The table shows prediction results of different PTS1 prediction servers (see COMPARISON TO OTHER PTS1 PROTEIN PREDICTION SERVERS) for 10 experimentally verified peroxisomal proteins from Arabidopsis thaliana. The full-length Arabidopsis sequences were submitted to the corresponding websites in April 2012. The fourth column indicates the experimental targeting result either for 10-aa peroxisome targeting domain (PTD) constructs or full-length proteins (FLP) as described previously (Lingner et al., 2011).

The prediction by PredPlantPTS1 is presently limited to single sequences. However, PTS1 predictions for multiple sequences and whole genomes can be provided by the authors upon request.

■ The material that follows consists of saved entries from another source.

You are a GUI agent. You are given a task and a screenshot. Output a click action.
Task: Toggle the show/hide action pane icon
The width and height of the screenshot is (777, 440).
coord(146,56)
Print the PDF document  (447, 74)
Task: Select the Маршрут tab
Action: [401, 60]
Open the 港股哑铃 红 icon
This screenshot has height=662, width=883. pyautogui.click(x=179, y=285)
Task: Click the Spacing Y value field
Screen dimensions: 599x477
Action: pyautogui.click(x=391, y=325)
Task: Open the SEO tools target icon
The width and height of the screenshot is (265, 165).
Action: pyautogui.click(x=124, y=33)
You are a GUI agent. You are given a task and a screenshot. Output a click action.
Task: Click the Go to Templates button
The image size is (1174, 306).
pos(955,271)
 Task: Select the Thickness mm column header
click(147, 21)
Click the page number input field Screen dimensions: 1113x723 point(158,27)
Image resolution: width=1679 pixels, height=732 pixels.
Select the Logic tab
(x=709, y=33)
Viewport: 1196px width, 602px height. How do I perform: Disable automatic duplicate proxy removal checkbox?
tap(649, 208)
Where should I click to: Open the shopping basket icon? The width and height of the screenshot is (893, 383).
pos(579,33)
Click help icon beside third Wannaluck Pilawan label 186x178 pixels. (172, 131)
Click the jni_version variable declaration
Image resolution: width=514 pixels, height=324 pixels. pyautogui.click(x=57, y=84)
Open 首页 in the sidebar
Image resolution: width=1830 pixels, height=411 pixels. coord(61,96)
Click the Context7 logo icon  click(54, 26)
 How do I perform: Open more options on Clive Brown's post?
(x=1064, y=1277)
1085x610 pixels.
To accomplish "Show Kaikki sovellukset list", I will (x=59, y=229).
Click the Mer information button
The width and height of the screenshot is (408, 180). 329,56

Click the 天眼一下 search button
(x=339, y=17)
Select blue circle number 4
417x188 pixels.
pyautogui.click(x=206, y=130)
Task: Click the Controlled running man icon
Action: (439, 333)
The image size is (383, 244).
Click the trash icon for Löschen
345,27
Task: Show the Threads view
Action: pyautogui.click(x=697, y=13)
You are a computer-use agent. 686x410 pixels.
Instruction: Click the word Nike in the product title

Ambiguous predictions: Computational validation by PTS1 prediction of putative orthologs

In case of protein sequences carrying non-canonical plant PTS1 tripeptides and ambiguous PTS1 protein prediction scores close to the threshold and posterior probabilities around 50%, the predictions can be often strengthened or falsified by relatively straightforward additional bioinformatic analyses. The underlying concept is the following: if one unknown protein is targeted to peroxisomes by the PTS1 pathway in one plant species, then all its orthologs are generally targeted to peroxisomes by the PTS1 pathway as well (Reumann et al., 2004; Lingner et al., 2012). Hence, by identifying putatively orthologous proteins in the protein database for one specific putative PTS1 protein of interest and analyzing the C-termini of these sequences for the presence of PTS1 tripeptides and PTS1 protein targeting prediction using PredPlantPTS1, additional data can often be obtained that further raise the probability for peroxisome targeting.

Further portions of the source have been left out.